Judith and Alphae Opolot’s story goes back to when she was a pupil in primary school. At the time, Judith lived in Bweyogererere, a Kampala suburb, where Alphae had friends whom he visited from time to time.
On days he would visit his friends, he would see Judith walking around the neighborhood. He became fascinated by her and later thought there was nothing harmful about starting a friendship with her.
“I then began saying hello every time I saw Judith,” Alphae says, adding, “And before I knew it, we became friends.”
But overtime, Alphae developed romantic feelings towards Judith and told her.
“But I did not want to know anything about boys. In fact, one time, I found him hiding behind a water tank around the neighbourhood waiting for a chance to see me. Because I was not interested in him, I got furious. I remember fetching a basin of cold water and pouring it on him,” Judith says.
Despite the incident, Alphae kept going back to the neighbourhood attempting to see Judith. Most of the time though, she was unmoved.

[Data entries]
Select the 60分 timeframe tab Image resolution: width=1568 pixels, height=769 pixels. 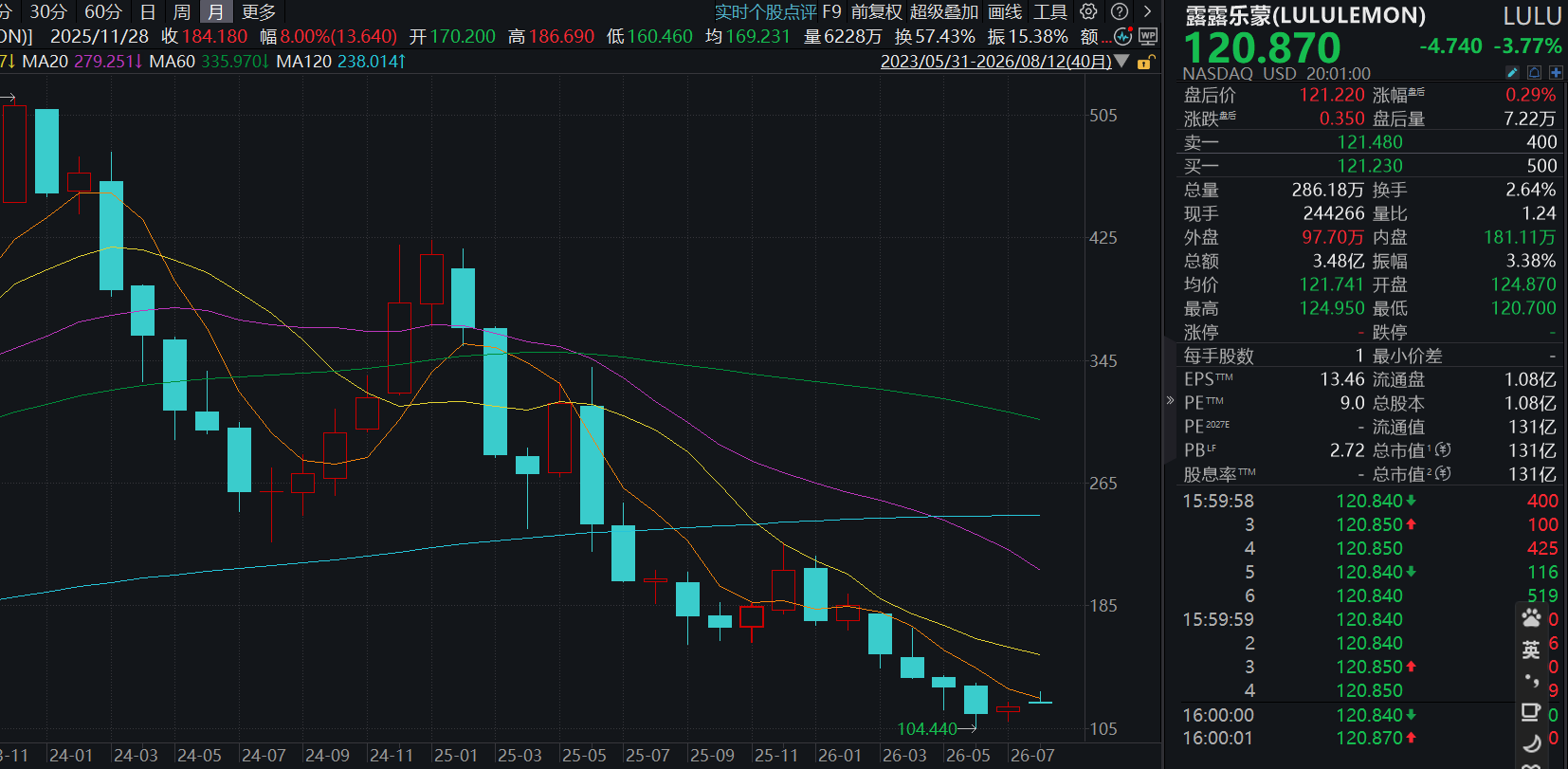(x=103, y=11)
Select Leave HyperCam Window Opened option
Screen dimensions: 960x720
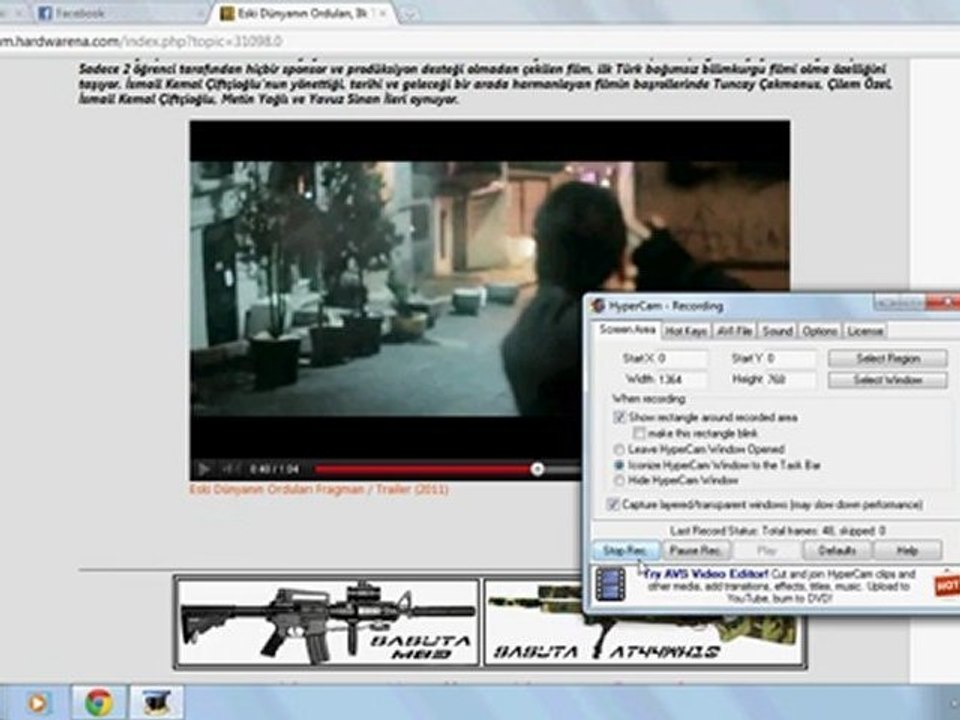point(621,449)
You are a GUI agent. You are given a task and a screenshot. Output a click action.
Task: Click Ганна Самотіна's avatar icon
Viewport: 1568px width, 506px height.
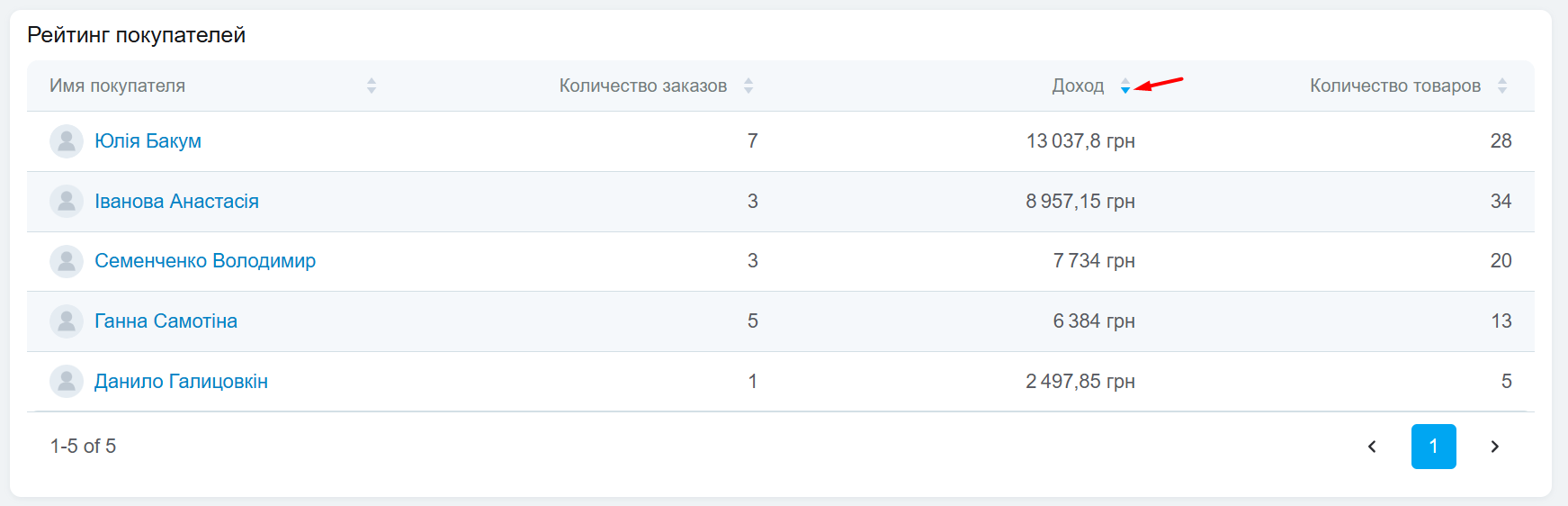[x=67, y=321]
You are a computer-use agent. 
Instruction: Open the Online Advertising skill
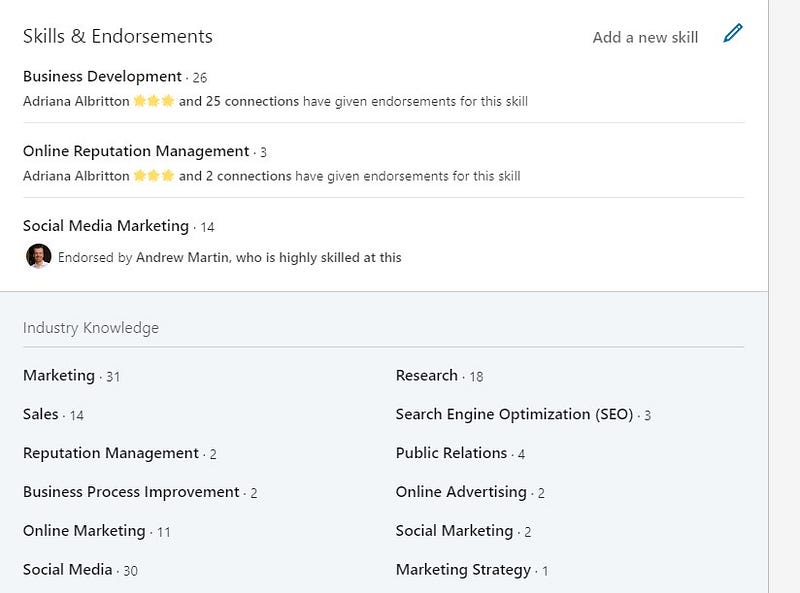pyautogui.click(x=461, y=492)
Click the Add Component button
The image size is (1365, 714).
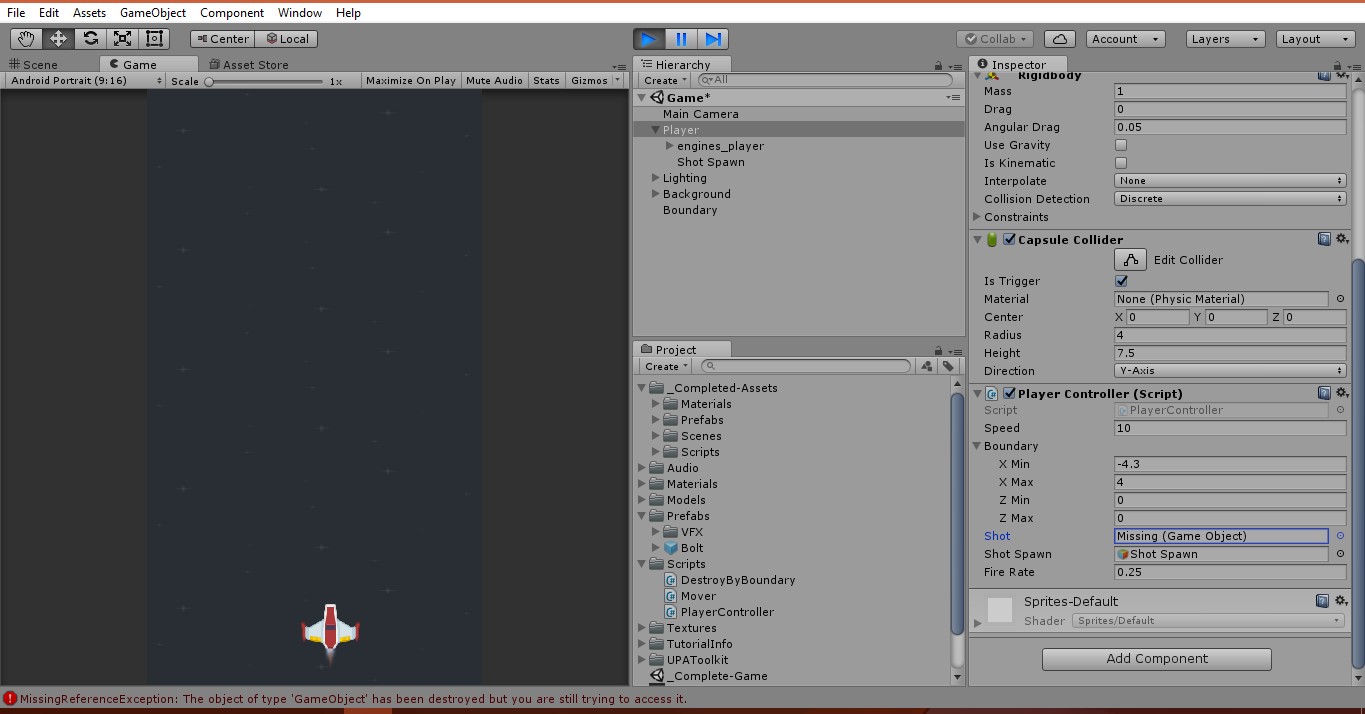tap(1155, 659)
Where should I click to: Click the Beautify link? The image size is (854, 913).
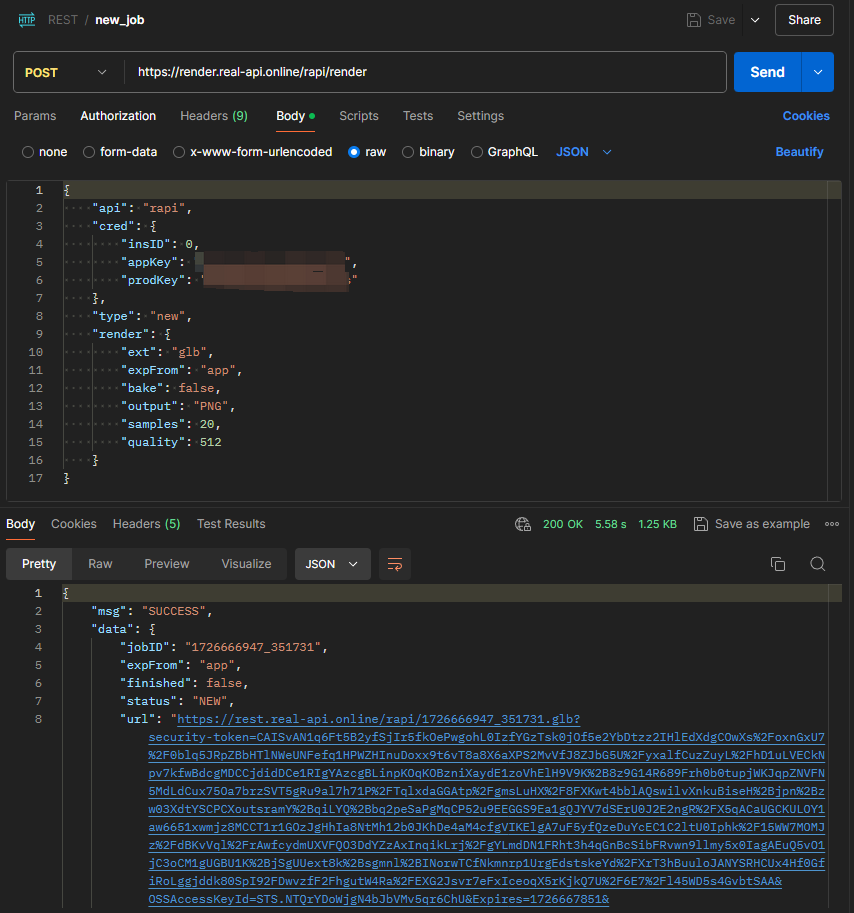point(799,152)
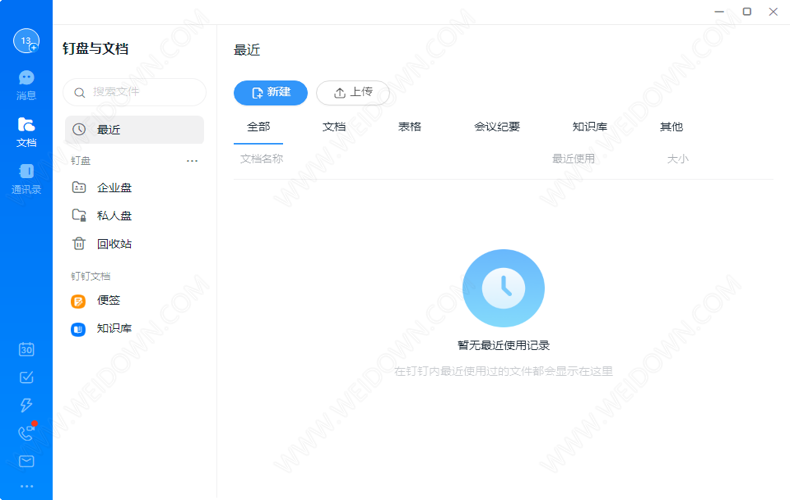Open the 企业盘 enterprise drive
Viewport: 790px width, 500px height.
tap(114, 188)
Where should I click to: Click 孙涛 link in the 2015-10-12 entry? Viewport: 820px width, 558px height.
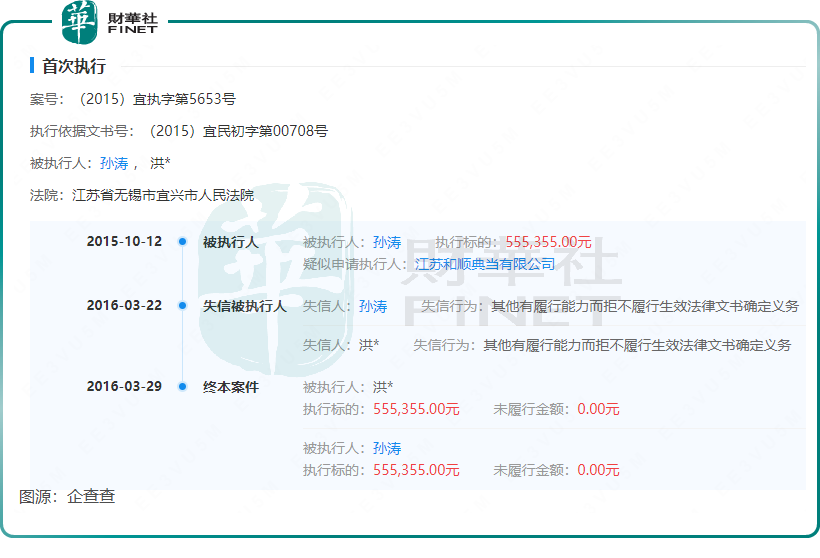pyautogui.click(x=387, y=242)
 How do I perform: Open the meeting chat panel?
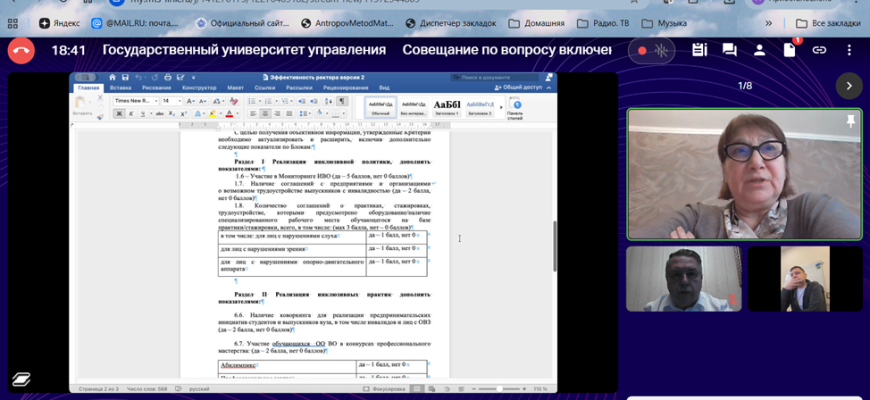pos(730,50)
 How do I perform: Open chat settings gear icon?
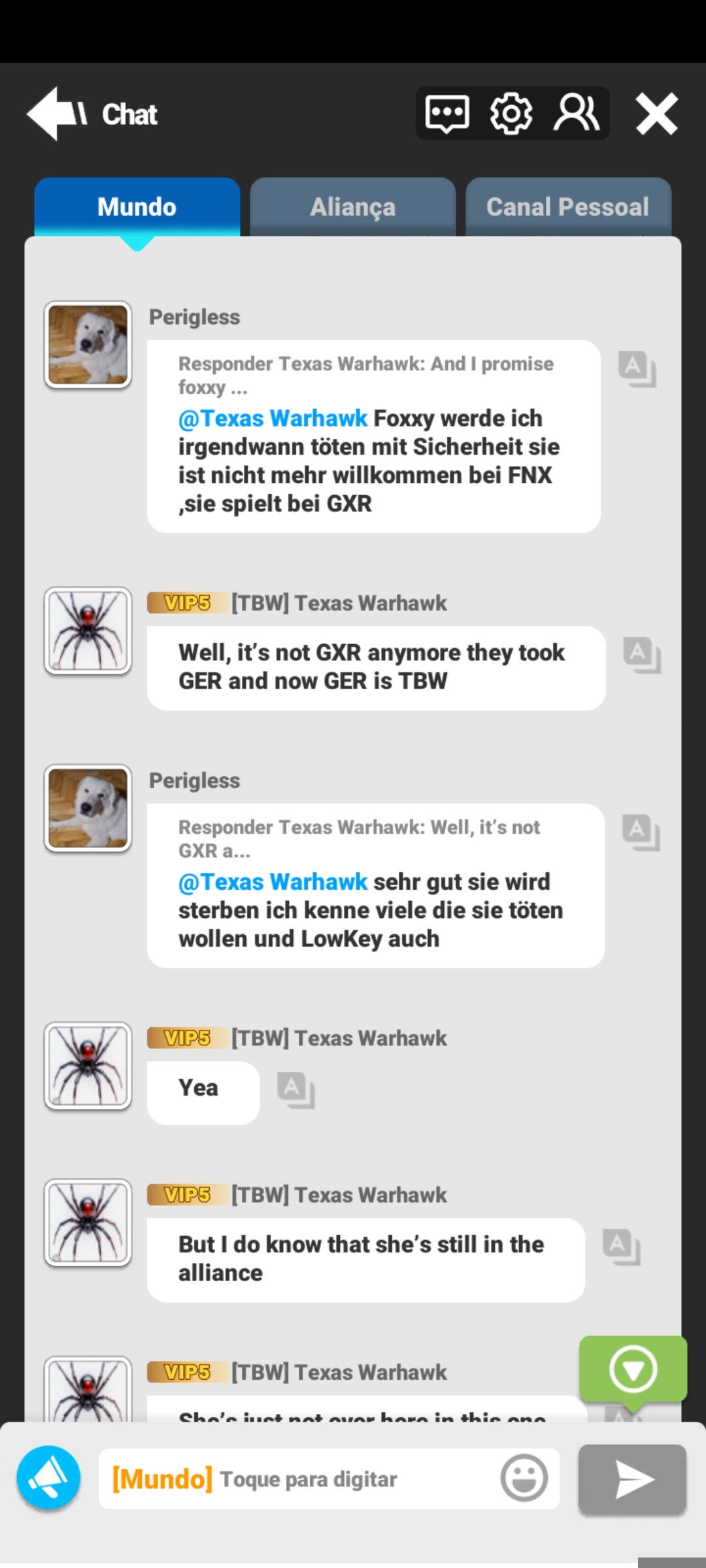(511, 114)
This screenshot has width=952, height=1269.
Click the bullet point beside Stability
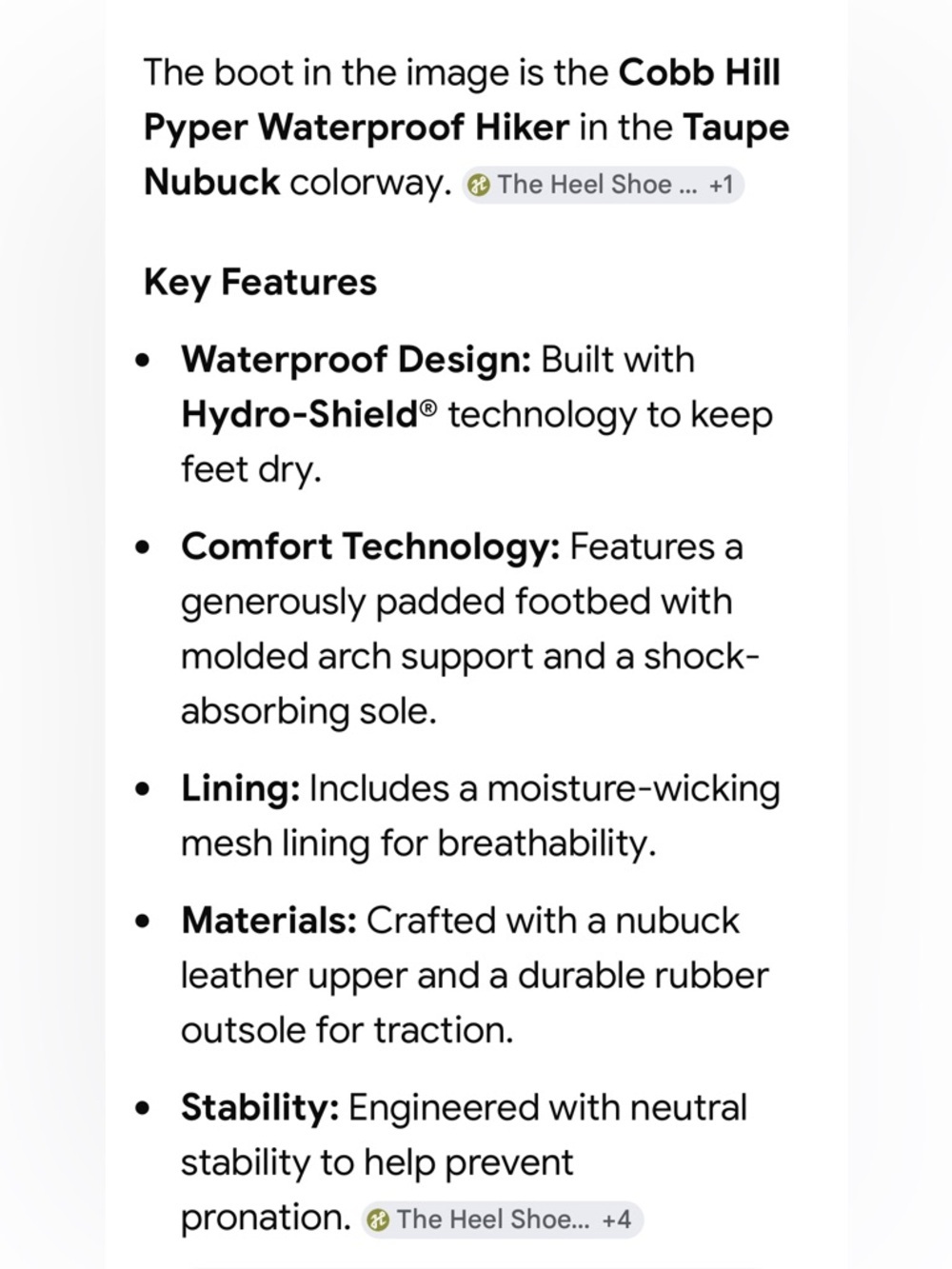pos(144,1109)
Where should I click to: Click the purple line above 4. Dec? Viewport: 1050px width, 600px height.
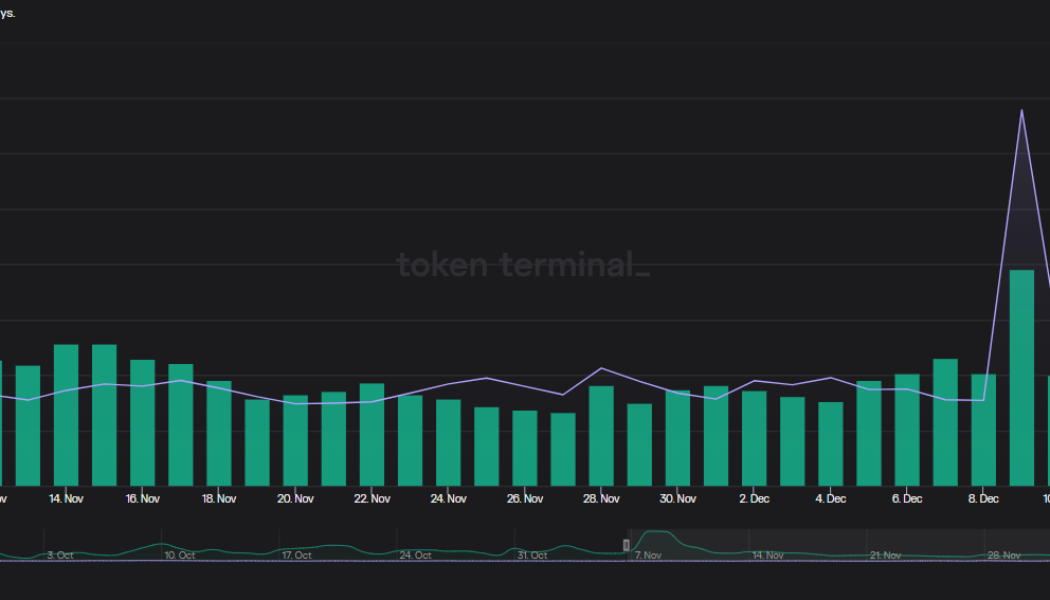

__ASSIGNMENT 1__
In the story of Judith and Alphae Opolot, take the passage between "On days he would" and "friendship with her.", inclusive, and write it out with "neighborhood" swapped for "area".
__ASSIGNMENT 2__
Answer these questions from the story of Judith and Alphae Opolot:
(a) Where did Judith live when she was in primary school?
(b) Where did Judith once find Alphae hiding?
(c) What did Judith pour on Alphae?
The records play no part in this work.

__TASK RESULT 1__
On days he would visit his friends, he would see Judith walking around the area. He became fascinated by her and later thought there was nothing harmful about starting a friendship with her.

__TASK RESULT 2__
(a) In Bweyogererere, a Kampala suburb.
(b) Behind a water tank in the neighbourhood.
(c) A basin of cold water.